Nvidia introduces its AI foundry service on Microsoft Azure, featuring the latest Nemotron-3 8B models.

Nvidia is strengthening its collaborative approach with Microsoft. During the Ignite conference, hosted by the Satya Nadella-led tech giant, Nvidia unveiled an AI foundry service aimed at assisting both enterprises and startups in building custom AI applications on the Azure cloud. These applications can leverage enterprise data through retrieval augmented generation (RAG) technology.

Jensen Huang, Nvidia’s founder and CEO, highlighted, “Nvidia’s AI foundry service combines our generative AI model technologies, LLM training expertise, and a massive AI factory. We built this service on Microsoft Azure, enabling enterprises worldwide to seamlessly integrate their custom models with Microsoft’s top-tier cloud services.”

In addition to this, Nvidia also introduced new 8-billion parameter models, which are part of the foundry service. They also announced their plan to incorporate their next-gen GPU into Microsoft Azure in the coming months.

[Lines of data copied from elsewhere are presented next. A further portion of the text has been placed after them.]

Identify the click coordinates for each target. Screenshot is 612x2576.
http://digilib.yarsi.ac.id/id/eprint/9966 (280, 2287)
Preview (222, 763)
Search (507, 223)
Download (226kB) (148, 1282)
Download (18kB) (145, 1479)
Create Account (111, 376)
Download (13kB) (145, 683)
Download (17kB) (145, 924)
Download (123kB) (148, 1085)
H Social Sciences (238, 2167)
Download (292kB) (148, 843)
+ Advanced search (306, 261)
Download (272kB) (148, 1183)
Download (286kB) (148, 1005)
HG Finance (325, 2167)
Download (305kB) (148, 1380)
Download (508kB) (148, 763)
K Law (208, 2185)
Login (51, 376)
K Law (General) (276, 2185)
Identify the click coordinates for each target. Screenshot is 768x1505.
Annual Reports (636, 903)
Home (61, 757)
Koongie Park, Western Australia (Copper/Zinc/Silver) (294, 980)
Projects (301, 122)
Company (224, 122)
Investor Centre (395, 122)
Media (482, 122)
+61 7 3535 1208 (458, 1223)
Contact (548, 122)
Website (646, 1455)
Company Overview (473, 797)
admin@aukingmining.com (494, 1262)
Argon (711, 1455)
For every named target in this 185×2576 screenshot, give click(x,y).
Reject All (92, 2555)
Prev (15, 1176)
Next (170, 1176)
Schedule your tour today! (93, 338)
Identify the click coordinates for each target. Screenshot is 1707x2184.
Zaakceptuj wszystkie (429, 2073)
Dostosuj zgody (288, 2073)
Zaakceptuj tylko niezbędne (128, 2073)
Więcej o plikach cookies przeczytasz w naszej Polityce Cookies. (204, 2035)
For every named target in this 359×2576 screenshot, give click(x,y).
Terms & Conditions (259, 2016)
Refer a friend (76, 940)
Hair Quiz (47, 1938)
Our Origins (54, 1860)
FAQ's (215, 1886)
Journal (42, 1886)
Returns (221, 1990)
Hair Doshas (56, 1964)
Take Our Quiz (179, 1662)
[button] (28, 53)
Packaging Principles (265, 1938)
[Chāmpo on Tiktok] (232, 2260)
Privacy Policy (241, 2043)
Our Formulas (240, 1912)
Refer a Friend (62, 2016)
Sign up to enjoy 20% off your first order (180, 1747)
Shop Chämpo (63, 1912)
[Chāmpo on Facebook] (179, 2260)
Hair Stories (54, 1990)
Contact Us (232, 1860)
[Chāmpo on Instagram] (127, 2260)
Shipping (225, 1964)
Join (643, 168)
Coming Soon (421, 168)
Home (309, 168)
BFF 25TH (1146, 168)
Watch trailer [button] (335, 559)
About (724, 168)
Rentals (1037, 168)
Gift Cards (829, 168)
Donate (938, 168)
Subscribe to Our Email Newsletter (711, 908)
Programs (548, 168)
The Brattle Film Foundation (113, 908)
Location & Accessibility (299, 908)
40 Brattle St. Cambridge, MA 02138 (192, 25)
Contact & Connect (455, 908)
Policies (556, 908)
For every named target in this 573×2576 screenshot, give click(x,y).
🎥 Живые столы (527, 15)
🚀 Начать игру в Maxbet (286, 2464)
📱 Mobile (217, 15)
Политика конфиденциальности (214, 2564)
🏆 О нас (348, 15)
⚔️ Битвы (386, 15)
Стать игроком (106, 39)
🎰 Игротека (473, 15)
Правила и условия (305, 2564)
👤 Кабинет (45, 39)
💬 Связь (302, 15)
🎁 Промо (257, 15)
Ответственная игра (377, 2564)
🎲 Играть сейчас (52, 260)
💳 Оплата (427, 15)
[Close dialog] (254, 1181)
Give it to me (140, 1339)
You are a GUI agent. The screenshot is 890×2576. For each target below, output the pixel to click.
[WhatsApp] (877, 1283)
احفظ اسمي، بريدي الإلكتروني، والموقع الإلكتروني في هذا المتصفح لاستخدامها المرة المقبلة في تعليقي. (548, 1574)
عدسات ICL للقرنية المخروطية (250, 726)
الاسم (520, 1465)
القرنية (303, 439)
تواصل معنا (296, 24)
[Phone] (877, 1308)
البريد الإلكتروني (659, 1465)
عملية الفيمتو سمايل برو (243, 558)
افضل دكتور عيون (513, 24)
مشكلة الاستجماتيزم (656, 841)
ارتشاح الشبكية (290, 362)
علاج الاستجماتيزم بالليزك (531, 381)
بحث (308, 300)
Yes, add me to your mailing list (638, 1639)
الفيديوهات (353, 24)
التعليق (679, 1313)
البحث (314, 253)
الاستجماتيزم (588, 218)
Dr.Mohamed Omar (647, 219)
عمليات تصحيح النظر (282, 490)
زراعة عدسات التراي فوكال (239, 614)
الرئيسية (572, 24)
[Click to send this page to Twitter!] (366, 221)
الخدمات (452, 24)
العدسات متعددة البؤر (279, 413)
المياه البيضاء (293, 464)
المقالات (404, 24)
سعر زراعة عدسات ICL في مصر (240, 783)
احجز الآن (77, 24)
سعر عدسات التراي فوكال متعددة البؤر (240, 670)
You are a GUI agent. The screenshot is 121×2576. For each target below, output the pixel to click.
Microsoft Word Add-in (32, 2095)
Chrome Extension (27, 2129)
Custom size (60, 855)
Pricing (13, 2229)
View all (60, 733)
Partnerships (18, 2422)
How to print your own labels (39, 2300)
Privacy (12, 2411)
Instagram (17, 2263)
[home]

So, how will the AI foundry service benefit Azure users? With Nvidia’s AI foundry service on Azure, cloud-based enterprises will gain access to all the essential components needed to create custom, business-focused generative AI applications in one place. This comprehensive offering includes Nvidia’s AI foundation models, the NeMo framework, and the Nvidia DGX cloud supercomputing service.

Manuvir Das, the VP of enterprise computing at Nvidia, emphasized, “For the first time, this entire process, from hardware to software, is available end to end on Microsoft Azure. Any customer can come and execute the entire enterprise generative AI workflow with Nvidia on Azure. They can procure the necessary technology components right within Azure. Simply put, it’s a collaborative effort between Nvidia and Microsoft.”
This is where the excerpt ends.